[TASK DATA Boundary: Start]
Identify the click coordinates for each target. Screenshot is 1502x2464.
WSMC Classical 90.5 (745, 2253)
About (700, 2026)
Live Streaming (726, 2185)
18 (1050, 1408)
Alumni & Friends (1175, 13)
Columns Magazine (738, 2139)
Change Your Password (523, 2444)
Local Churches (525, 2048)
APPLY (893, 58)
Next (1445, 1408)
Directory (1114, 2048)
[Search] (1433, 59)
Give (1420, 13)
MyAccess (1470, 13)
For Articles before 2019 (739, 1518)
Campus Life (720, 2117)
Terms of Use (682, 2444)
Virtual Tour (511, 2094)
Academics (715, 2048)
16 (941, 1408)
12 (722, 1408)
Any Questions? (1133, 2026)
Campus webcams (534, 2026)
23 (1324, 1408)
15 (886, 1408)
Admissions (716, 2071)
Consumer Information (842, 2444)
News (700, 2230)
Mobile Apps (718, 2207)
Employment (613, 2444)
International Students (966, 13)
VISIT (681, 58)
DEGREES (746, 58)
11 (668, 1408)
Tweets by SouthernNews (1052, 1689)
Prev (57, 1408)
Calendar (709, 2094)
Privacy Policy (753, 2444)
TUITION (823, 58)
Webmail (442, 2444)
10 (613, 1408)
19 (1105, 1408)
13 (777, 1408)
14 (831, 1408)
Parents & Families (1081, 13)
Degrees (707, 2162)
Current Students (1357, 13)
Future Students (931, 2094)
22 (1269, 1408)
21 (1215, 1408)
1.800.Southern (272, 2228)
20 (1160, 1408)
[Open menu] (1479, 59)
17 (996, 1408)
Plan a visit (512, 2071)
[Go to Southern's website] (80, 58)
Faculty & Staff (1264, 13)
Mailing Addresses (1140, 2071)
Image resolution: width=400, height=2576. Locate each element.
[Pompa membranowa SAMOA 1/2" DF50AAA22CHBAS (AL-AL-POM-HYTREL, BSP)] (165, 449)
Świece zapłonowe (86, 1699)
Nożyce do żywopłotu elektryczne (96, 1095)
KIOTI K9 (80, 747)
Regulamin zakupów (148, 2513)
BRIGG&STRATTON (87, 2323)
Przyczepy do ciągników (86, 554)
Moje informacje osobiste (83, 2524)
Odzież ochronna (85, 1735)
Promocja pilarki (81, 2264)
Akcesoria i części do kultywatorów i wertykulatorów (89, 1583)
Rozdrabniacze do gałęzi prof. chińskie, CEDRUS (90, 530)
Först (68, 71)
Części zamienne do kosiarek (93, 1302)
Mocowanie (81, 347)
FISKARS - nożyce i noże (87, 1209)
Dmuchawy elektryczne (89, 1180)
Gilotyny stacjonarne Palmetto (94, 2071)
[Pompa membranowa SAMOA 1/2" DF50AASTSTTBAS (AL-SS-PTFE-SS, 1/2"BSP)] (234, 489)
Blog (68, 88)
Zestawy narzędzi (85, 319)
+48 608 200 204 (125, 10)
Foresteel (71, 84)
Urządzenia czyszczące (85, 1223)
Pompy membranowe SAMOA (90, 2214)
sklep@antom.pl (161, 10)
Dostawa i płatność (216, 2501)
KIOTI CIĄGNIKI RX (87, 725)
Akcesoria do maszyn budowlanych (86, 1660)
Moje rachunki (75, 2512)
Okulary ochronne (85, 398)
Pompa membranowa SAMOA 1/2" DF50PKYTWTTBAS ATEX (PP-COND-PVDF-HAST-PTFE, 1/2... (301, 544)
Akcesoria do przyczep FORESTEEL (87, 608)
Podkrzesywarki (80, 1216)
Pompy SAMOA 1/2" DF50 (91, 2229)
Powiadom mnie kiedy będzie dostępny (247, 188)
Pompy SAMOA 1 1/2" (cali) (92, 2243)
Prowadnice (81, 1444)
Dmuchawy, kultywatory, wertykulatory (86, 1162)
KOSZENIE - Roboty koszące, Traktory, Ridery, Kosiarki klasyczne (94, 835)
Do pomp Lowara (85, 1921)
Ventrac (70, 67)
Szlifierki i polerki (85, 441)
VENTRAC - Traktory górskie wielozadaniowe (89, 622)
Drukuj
[TASK DATA Boundary: End]
■ **ASSIGNED TASK**:
The lines holding the word "Traktory" are the answer. Pull them out of the records and copy them.

■ **RESULT BELOW**:
KOSZENIE - Roboty koszące, Traktory, Ridery, Kosiarki klasyczne (94, 835)
VENTRAC - Traktory górskie wielozadaniowe (89, 622)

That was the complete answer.